Bands like this are established to challenge our beliefs and with it, establish new and sacred techniques that are passable as experimentation and a viable option for future bands whom wish to base their music around the influence of this band. Alongside the recent records of Gris and Sombres Forêts, in particular, Skagos’ debut is a deliberate and forceful record aimed at pushing the boundaries of the scene and seeing how far they can stretch the limitations that supposedly rule the black metal scene. ‘Ást’ is one of those creations you can liken to almost anything but, at the same time, it is unlike anything you have ever heard given its strange mystical aura that wanders in and around the atmospherics like a caged animal, trapped and howling. Brave black metal is not without its faults, but admiration is certainly applied to the sounds of these bands that aim to create a slight twist on old methods in a new age. In years to come, I assume that records like ‘Ást’ will be considered defining moments in the history of the genre. Comparisons have been made to newly enforced acts such as Altar of Plagues and well established bands like Wolves in the Throne Room, but Skagos are an entity all to themselves.

‘Ást’ takes smidges of folk inspired ramblings by late-and-great black metal acts like Ulver and simultaneously merges them with the acquired taste of atmospheric, nature inspired bands like Wolves in the Throne Room. This record uses a number of varied techniques to assemble the messages of the lyrical themes from words to glorified sounds and despite small hindrances, such as the questionable vocals, the conclusions come together like the perfection of the transition from night to day, or day to night as the sunset, or sunrise lights up the sky with an array of beautiful colours and reflective cloud patterns. The beauty of such a natural occurrence can be likened to the instrumentation on this piece as moody acoustics are followed by even moodier tremolo based riffs. The production, whilst allowing the guitars to exist as a hollow emotional form when played at a fast, repetitive rate, are arms of fog, which wrap their dense and moist atmospherics around us like a gentle, but passionate hug filled with both anger and warmth. The subtle folk elements provide the said warmth, and our old friend, the black metal maestro provides us with a bleak outlook as the repetition sets in and harsh, distant tones close in on us like an oncoming storm of emotions.

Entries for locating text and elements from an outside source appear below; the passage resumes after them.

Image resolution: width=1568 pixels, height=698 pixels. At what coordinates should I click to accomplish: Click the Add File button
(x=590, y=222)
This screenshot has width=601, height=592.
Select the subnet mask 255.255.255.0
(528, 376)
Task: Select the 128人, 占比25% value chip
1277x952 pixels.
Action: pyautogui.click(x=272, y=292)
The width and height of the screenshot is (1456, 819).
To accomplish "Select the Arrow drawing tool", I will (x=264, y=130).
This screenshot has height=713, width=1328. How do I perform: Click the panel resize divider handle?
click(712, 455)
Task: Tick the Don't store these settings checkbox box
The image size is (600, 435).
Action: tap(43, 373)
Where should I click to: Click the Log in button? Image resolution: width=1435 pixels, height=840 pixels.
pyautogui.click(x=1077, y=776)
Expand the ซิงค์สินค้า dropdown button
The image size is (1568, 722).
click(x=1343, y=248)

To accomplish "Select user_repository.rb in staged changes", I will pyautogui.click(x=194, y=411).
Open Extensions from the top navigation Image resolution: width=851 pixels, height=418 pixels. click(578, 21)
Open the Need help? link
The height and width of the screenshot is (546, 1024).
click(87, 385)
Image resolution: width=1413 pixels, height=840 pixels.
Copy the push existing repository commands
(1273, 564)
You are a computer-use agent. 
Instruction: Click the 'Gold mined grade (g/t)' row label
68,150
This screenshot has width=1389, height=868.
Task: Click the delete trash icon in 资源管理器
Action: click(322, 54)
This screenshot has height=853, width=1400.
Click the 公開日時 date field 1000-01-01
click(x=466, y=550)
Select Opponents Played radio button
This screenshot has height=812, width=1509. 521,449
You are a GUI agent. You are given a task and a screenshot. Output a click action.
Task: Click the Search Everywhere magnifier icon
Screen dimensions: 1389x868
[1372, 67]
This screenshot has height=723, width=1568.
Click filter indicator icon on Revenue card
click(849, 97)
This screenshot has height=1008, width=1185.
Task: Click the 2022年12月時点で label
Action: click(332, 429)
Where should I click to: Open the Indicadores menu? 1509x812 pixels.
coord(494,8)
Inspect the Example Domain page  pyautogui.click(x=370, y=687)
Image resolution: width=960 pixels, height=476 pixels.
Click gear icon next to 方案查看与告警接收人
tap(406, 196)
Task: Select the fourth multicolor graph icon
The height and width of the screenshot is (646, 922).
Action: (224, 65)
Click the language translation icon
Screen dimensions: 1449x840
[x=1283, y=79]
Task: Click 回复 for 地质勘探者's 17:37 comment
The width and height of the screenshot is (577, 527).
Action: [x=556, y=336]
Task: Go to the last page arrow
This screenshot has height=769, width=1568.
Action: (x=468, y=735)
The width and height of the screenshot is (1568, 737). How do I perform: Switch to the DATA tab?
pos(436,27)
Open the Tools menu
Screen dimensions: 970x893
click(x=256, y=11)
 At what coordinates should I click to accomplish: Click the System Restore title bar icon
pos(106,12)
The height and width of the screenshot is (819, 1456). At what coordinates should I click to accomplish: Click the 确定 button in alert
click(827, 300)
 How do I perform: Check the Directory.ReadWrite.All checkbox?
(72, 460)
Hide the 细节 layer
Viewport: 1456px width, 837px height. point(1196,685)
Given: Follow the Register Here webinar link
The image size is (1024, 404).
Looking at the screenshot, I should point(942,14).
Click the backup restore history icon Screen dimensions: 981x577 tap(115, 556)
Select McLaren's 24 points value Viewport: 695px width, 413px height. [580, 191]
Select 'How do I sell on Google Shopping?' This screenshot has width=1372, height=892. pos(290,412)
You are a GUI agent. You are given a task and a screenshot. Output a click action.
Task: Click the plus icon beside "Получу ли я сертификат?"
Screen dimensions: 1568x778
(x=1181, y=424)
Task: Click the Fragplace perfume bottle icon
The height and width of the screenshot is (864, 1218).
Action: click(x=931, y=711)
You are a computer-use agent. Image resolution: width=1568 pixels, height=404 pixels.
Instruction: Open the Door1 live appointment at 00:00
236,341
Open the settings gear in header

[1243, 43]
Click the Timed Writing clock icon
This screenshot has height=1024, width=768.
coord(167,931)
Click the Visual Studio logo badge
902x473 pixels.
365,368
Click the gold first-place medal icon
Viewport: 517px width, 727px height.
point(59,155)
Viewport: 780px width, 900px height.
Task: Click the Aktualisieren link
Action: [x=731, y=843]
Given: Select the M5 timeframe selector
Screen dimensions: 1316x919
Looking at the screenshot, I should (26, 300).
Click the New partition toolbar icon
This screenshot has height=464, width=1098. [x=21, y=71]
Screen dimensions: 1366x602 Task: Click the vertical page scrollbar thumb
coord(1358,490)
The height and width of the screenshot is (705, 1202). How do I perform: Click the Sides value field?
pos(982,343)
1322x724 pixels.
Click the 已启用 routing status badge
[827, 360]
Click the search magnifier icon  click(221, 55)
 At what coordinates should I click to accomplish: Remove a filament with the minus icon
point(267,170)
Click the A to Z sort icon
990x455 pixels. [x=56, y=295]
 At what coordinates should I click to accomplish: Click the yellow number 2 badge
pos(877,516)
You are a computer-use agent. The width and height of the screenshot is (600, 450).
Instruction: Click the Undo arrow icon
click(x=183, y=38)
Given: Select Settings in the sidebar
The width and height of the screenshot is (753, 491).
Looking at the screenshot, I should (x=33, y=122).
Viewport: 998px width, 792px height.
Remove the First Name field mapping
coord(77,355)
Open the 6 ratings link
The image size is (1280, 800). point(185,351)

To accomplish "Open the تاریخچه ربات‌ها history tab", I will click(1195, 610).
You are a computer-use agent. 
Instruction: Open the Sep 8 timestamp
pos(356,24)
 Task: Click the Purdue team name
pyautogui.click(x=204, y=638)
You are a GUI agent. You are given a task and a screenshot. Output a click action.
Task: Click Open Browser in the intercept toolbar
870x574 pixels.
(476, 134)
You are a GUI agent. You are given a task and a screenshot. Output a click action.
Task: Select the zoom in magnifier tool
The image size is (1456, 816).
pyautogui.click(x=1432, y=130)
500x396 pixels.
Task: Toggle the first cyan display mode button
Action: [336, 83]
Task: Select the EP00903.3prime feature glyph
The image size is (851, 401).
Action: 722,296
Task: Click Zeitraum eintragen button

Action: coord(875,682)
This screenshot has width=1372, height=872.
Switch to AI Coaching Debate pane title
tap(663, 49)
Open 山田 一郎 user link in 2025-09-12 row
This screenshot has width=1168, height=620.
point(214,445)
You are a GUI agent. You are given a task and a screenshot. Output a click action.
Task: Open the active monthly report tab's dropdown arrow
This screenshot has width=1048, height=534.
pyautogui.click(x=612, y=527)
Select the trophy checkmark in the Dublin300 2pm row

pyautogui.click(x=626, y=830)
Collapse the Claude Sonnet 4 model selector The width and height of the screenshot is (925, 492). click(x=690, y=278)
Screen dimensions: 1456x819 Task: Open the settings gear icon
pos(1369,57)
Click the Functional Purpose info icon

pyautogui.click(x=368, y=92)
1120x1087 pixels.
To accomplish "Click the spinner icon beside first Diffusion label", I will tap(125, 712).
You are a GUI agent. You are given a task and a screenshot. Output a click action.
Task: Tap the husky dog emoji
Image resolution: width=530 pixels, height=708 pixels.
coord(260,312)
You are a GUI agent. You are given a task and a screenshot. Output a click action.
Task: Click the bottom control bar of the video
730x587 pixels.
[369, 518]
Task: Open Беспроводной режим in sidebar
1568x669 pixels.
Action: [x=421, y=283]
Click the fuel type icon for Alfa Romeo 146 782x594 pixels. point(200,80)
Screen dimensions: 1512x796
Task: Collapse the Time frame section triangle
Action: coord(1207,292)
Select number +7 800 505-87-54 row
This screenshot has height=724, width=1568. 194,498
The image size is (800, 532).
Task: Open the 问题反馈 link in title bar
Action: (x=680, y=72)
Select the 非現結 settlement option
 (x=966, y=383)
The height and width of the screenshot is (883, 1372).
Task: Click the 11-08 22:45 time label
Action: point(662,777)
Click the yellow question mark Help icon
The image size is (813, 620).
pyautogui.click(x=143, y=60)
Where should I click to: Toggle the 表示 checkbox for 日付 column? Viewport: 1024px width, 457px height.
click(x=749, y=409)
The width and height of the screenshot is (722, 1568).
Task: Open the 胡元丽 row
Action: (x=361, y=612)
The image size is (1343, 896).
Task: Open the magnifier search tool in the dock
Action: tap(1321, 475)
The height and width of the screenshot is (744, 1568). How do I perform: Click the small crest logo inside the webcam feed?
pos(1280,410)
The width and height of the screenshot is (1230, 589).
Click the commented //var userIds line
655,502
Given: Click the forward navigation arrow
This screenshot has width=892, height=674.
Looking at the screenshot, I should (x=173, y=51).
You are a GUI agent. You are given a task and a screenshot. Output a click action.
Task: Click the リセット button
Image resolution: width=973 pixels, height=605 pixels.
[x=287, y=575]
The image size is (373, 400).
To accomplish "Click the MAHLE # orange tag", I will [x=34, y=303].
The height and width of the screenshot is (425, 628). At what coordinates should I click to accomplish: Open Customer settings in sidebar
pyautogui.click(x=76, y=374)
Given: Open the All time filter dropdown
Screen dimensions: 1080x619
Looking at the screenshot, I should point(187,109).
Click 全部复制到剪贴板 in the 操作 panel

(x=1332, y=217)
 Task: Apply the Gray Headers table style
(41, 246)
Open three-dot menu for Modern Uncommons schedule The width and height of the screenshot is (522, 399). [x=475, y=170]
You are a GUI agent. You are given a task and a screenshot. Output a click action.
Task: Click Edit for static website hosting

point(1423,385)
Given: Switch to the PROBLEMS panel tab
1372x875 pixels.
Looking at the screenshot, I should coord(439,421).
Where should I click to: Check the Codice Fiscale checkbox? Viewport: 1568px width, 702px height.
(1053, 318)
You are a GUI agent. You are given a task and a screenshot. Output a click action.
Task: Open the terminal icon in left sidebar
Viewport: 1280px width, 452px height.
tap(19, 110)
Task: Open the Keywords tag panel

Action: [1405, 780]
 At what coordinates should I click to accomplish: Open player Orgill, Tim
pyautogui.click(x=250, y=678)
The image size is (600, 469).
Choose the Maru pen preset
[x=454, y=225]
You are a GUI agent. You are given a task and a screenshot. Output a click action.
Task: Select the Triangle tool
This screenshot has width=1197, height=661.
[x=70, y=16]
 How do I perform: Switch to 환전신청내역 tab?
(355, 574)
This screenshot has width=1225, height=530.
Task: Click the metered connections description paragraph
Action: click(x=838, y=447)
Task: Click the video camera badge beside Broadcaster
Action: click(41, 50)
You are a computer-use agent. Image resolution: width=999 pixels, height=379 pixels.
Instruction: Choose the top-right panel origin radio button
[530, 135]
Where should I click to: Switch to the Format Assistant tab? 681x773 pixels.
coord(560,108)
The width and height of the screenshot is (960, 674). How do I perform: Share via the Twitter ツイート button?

My main problem is with the vocals. Compared to vocalists like Annatar, or Icare, Hawes and Symons don’t stand up well, but in terms of the record, they exist in an acceptable form resembling the Wolves in the Throne Room vocalist on ‘Two Hunters’ down to the last note. The harsh dissonance of the rasps suit’s the style, but the vocals aren’t as impacting as one would hope, especially in conjuration with the impacting instrumentation with which my laptop struggles to contain from spilling over and into my world. This emotional record is superb as an experimental entity. It flitters between influences and keeps things fresh, despite relying on elements of instrumentation like repetition on occasions. The Wolves in the Throne Room comparison is bound to throw some people off and cause them to neglect this piece, but for those of you who do allow this into your world, you probably won’t regret it. One of the best from 2009. Notable highlights include the immense ‘Caliginosity’ and ‘The Drums Pound Every Night in a Glorious Celebration of Life’.